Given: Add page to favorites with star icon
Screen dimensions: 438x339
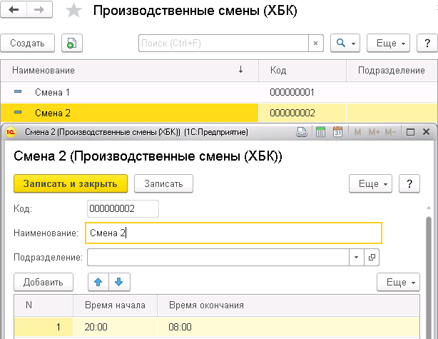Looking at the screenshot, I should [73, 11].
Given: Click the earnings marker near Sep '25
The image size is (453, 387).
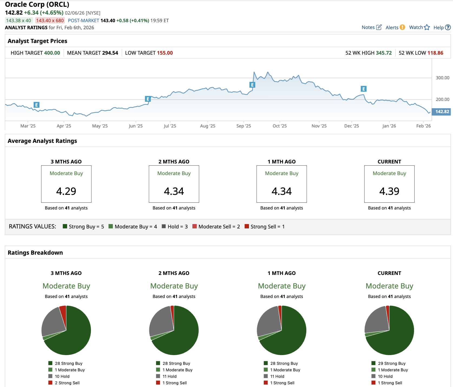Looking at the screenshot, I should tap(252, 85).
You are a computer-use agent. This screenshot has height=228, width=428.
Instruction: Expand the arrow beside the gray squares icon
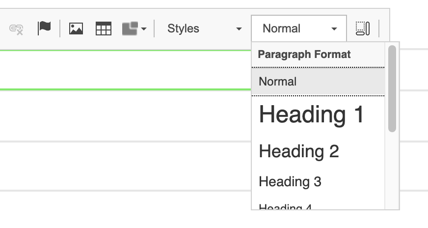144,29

* * *

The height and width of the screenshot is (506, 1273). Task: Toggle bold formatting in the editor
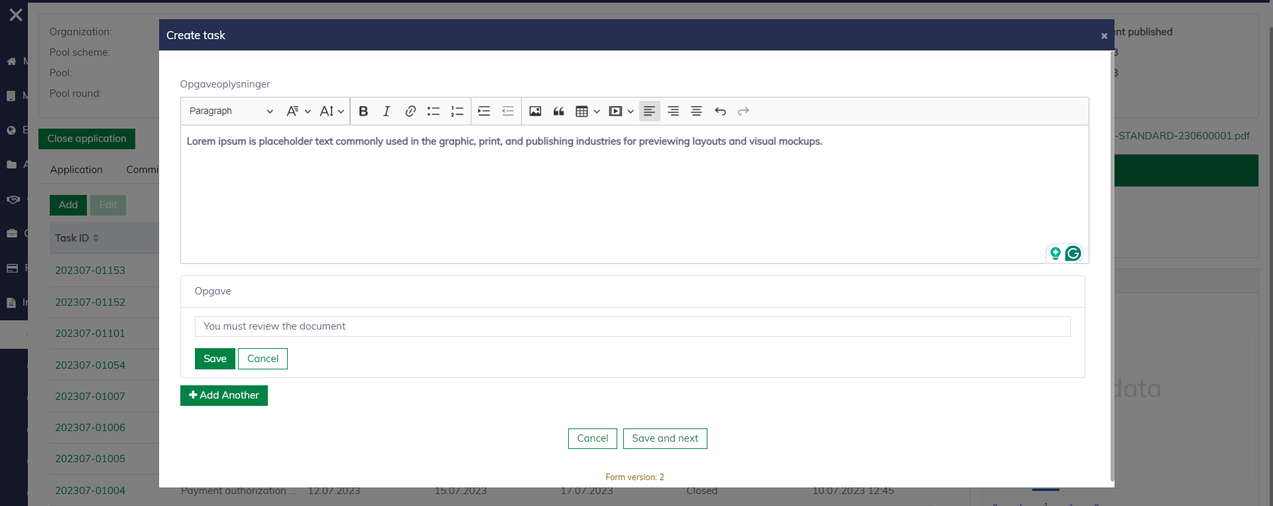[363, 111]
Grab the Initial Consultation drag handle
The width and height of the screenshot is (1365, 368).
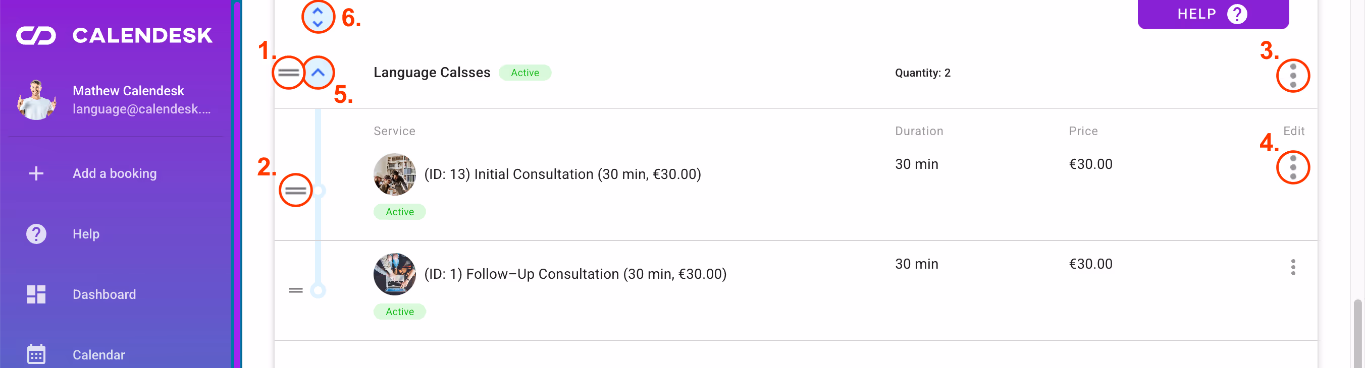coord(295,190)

==

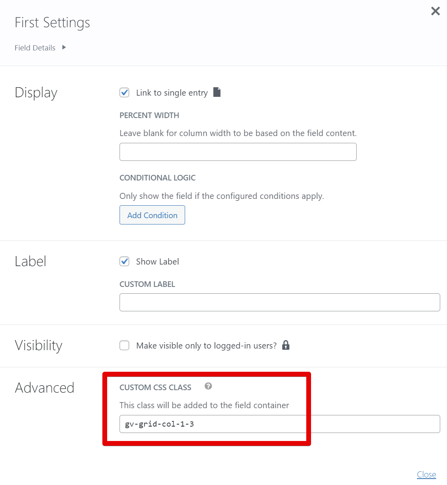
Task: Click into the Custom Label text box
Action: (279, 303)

To do:
Would you copy every line of the entries in which "Given" appears?

Expected output:
Given: Add page to favorites with star icon
Given: Click the earnings marker near Sep '25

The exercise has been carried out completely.